I Greci


 

II.

Sulla via di una grande Grecia

 

Una crisi dell'agricoltura provoco' dall'VIII secolo a.C. una vasta emigrazione
di contadini verso le coste settentrionali dell'Egeo prima, poi del mar Nero e
dell'Italia. Nacquero così le colonie greche, che divennero ben presto
importanti centri commerciali, collegati con le citta'-stato da cui provenivano
i coloni.
L'evoluzione politica della citta'-stato, intanto, progrediva. Accanto alla
classe dei nobili si formo' una classe di ricchi mercanti che cominciò a
prendere parte al governo della citta', collaborando con gli aristocratici.

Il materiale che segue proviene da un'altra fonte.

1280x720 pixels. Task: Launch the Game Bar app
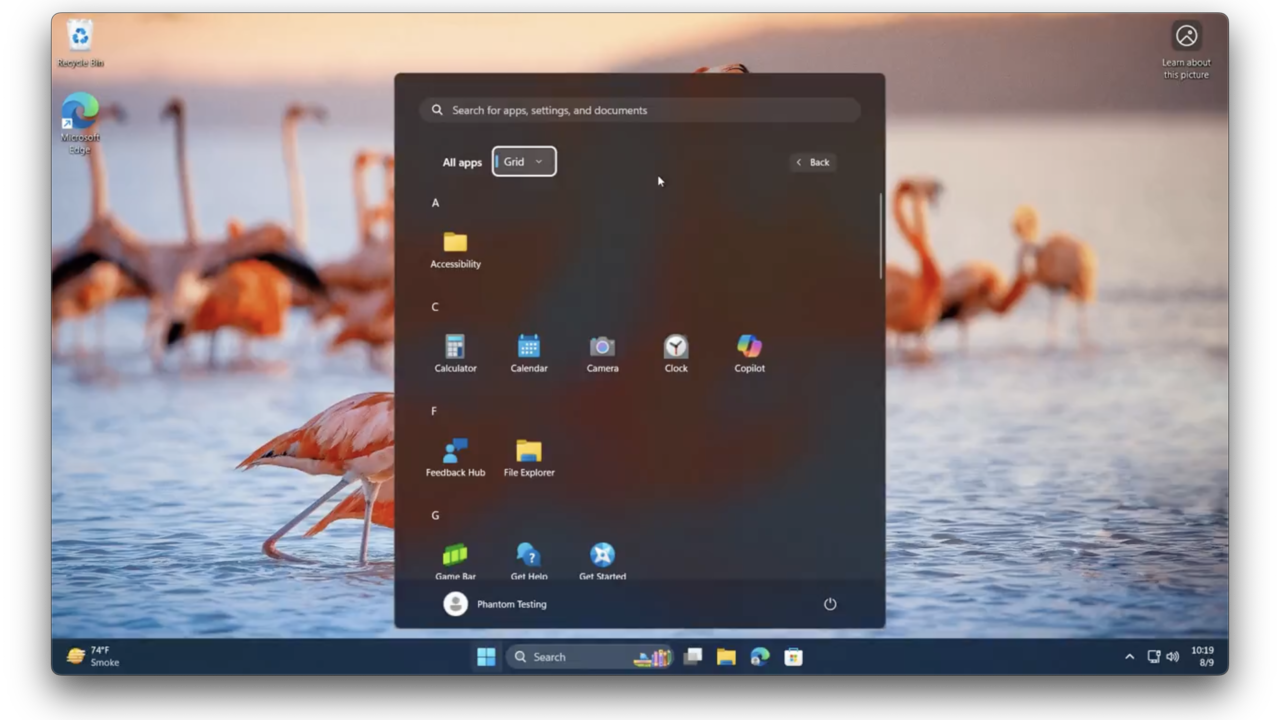tap(455, 560)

Si
crearono così governi oligarchici; per meglio governare le citta'-stato si
redassero leggi scritte che stabilivano i diritti e i doveri dei cittadini.
Così nacquero le costituzioni di Sparta e Atene, le due più importanti POLEIS
della Grecia.
Sparta, dominata da un'oligarchia potentissima militarmente, sottomise fra
l'VIII e il VI secolo a.C. quasi tutto il Peloponneso e formo' in seguito con
le citta' sottomesse la LEGA PELOPONNESIACA.
Atene, del tutto diversa, anziché verso le conquiste territoriali, si
indirizzo' verso il raggiungimento all'interno d'una solida democrazia.
L'arconte Solone diede ad Atene una costituzione basata sulla divisione della
popolazione in classi secondo la ricchezza, permettendo cosi' la partecipazione
al governo anche dei non nobili.
La lotta tra le classi sociali favorì il sorgere della tirannia di Pisistrato,
ma in seguito il governo di Atene passo' nelle mani di Clistene, la cui
costituzione segno' la nascita della democrazia in Atene, dove ora tutti i
cittadini avevano uguali diritti e tutti, anche i più poveri, potevano
partecipare al governo della citta'.